La technologie des « chaînes de blocs » ou blockchain peut participer au développement de l’Afrique en fluidifiant son circuit financier. De la tenue du cadastre à la certification des transactions, la blockchain, ou les blockchains, sont en mesure d’apporter la confiance qui fait aujourd’hui encore défaut au continent.
L’Afrique a besoin d’innovations technologiques pour sauter une génération et rattraper son retard. Le continent peut, en effet, faire d’un inconvénient – l’absence d’infrastructures existantes – un atout. Il offre un terrain de jeu vierge pour tester et valider, en grandeur nature, de nouveaux concepts comme le paiement sur mobile qui s’est rapidement imposé car il est et reste l’unique moyen de paiement pour une très grande majorité d’Africains. Orange a ainsi su capitaliser sur dix ans d’expérience du « mobile banking » en Afrique de l’Ouest avant de commencer à commercialiser Orange Bank en France.

Avec l’Internet des objets (IoT) et l’intelligence artificielle, la blockchain fait partie de ces innovations qui vont accélérer le développement des pays africains et, ce, à plusieurs titres. La technologie des « chaînes de blocs » existe bien au-delà du bitcoin, la crypto-monnaie qui l’a fait connaître. Ce concept de registre décentralisé et infalsifiable, validant des transactions de façon quasi immédiate et sans organe central de contrôle va tout d’abord fluidifier le circuit financier. Et c’est un fait, l’Afrique a besoin d’argent et de prêteurs de garanties, mobilières ou immobilières. La blockchain est donc un maillon central pour apporter la confiance qui manque aujourd’hui entre les parties.

SÉCURISER LE FINANCEMENT ET LES ÉCHANGES

Si l’on s’en tient aux seuls biens immobiliers, 90 % d’entre eux ne sont pas enregistrés en Afrique selon The World Bank. C’est particulièrement vrai dans les zones reculées où les habitants ne peuvent tirer bénéfice de leur bien, comme émettre une hypothèque, faute de cadastre tenu en bonne et due forme. Le Ghana expérimente actuellement une blockchain pour créer un registre numérique de propriété transparent et infalsifiable. D’autres pays devraient suivre rapidement.
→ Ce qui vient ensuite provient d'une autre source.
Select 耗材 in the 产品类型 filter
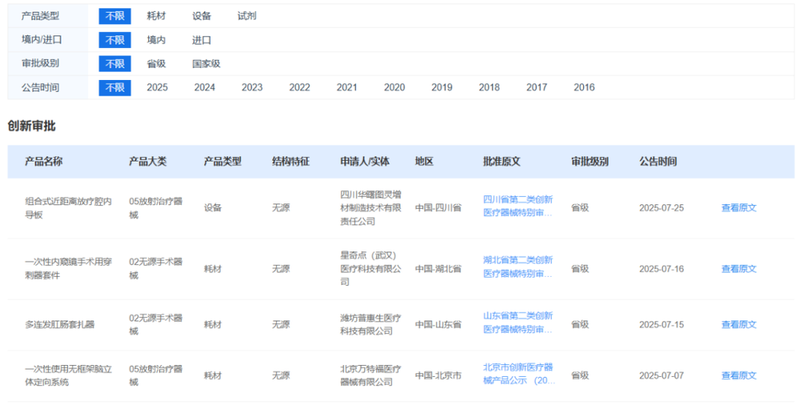Screen dimensions: 800x405 tap(157, 16)
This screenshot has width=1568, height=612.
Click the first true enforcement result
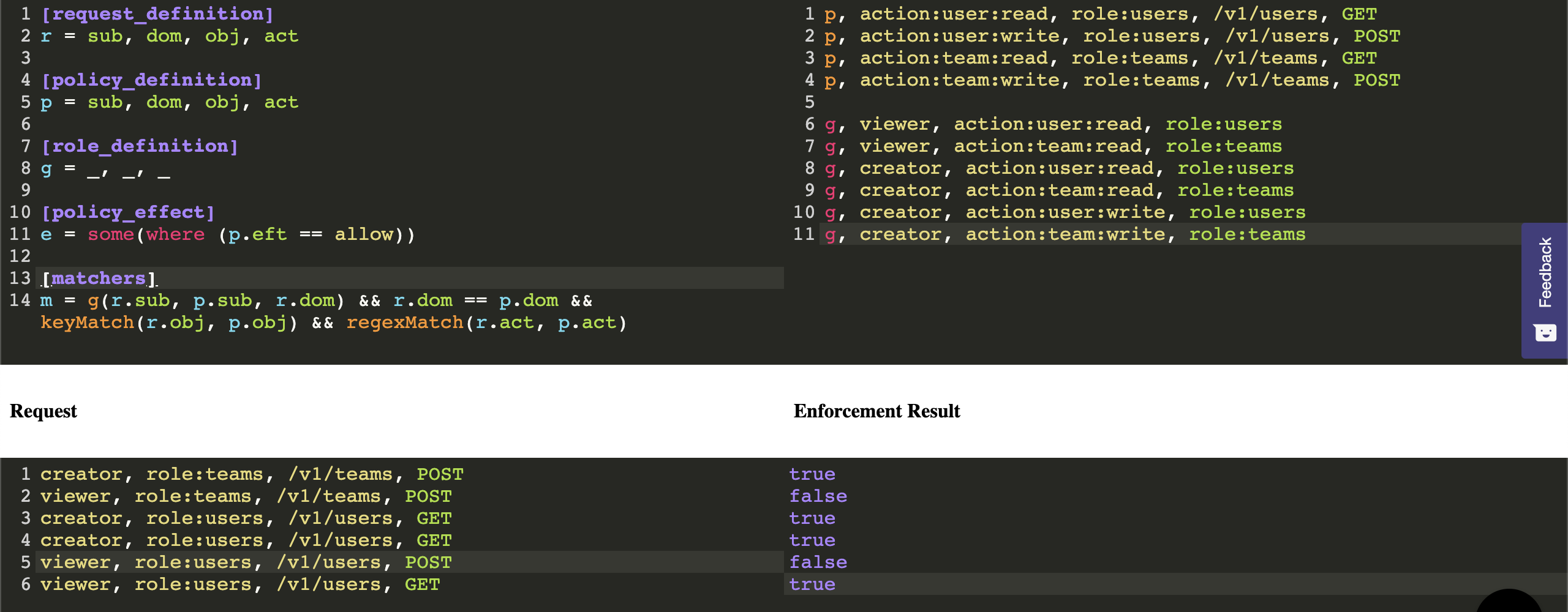812,474
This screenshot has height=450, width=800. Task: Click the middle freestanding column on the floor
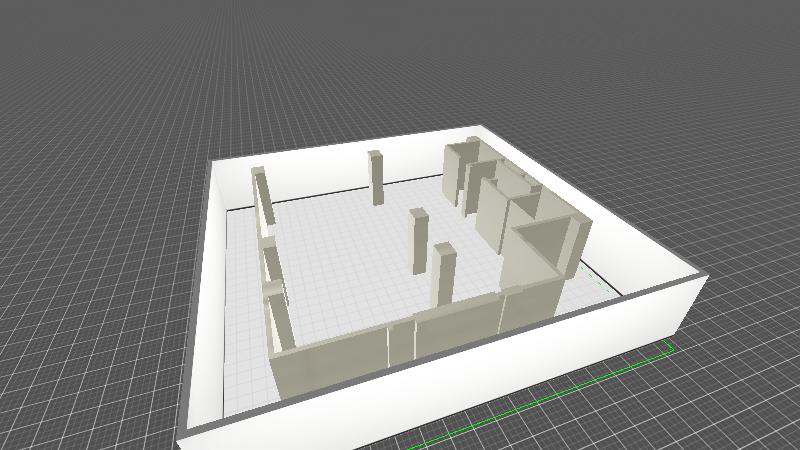(418, 241)
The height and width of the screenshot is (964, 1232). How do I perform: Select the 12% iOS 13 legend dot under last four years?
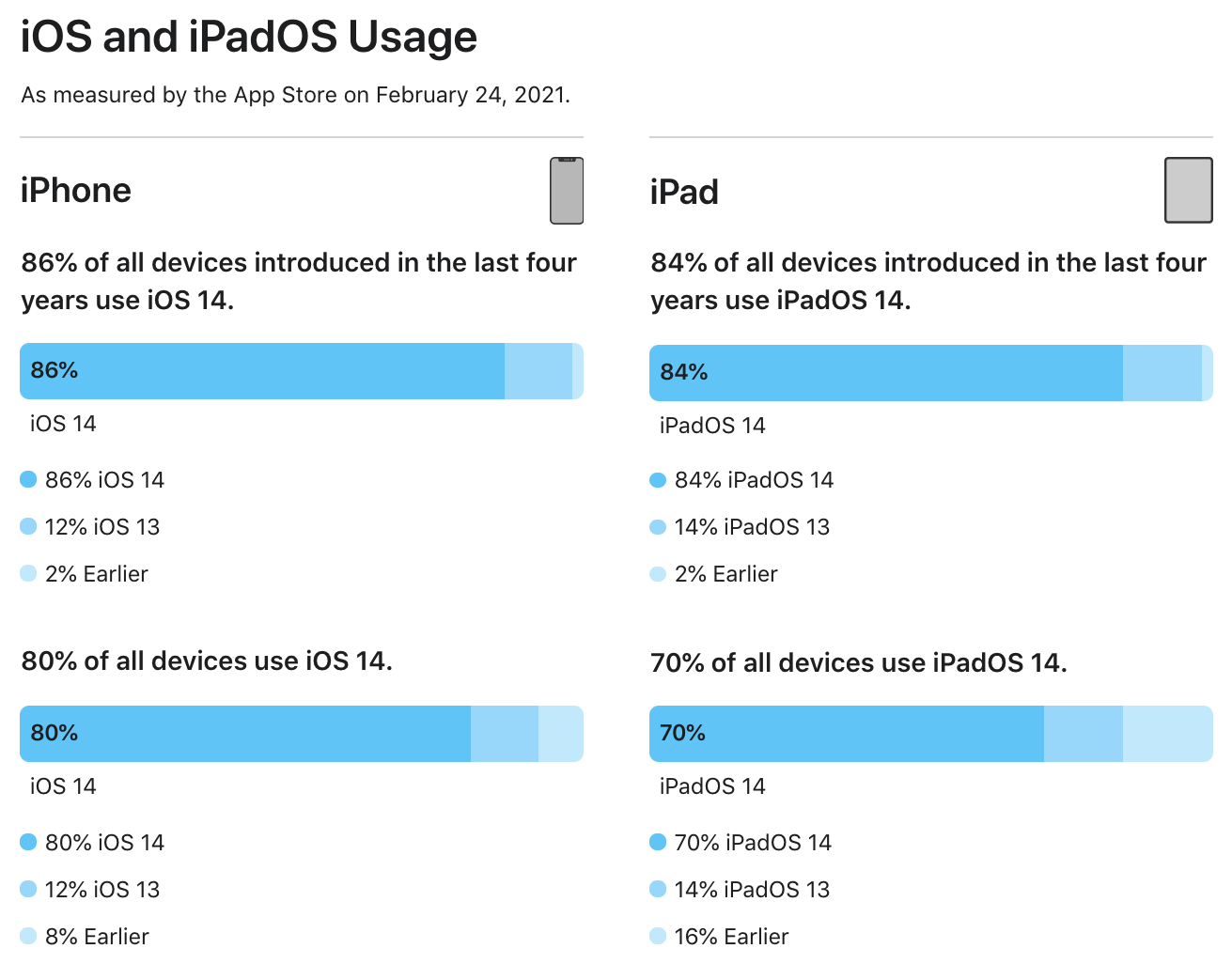click(28, 527)

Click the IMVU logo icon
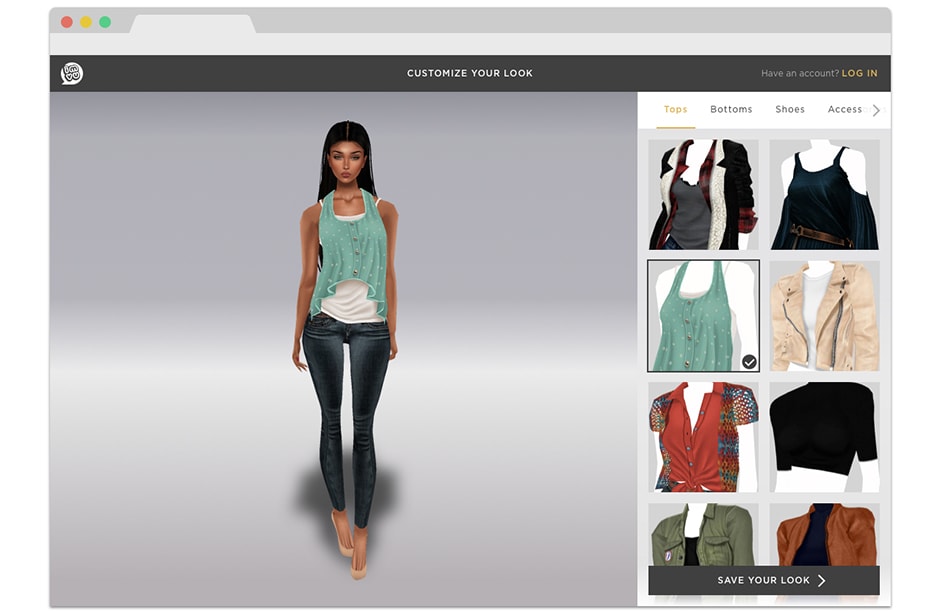[x=71, y=73]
A côté des services financiers, ce sont de nombreux secteurs qui sont concernés par cette révolution. Les blockchains autorisent en effet de très nombreux cas d’usage. Toutes les activités nécessitant une confiance absolue dans l’information diffusée sont potentiellement concernées. Des blockchains permettent, par exemple, de certifier des transactions d’achat et de vente de denrées alimentaires comme le blé, le riz ou l’avoine. Elles peuvent aussi assurer l’authentification de ressources précieuses, à l’instar de l’extraction et du commerce de diamants dont les principaux acteurs ont déployé des solutions qui vont rapidement faire référence.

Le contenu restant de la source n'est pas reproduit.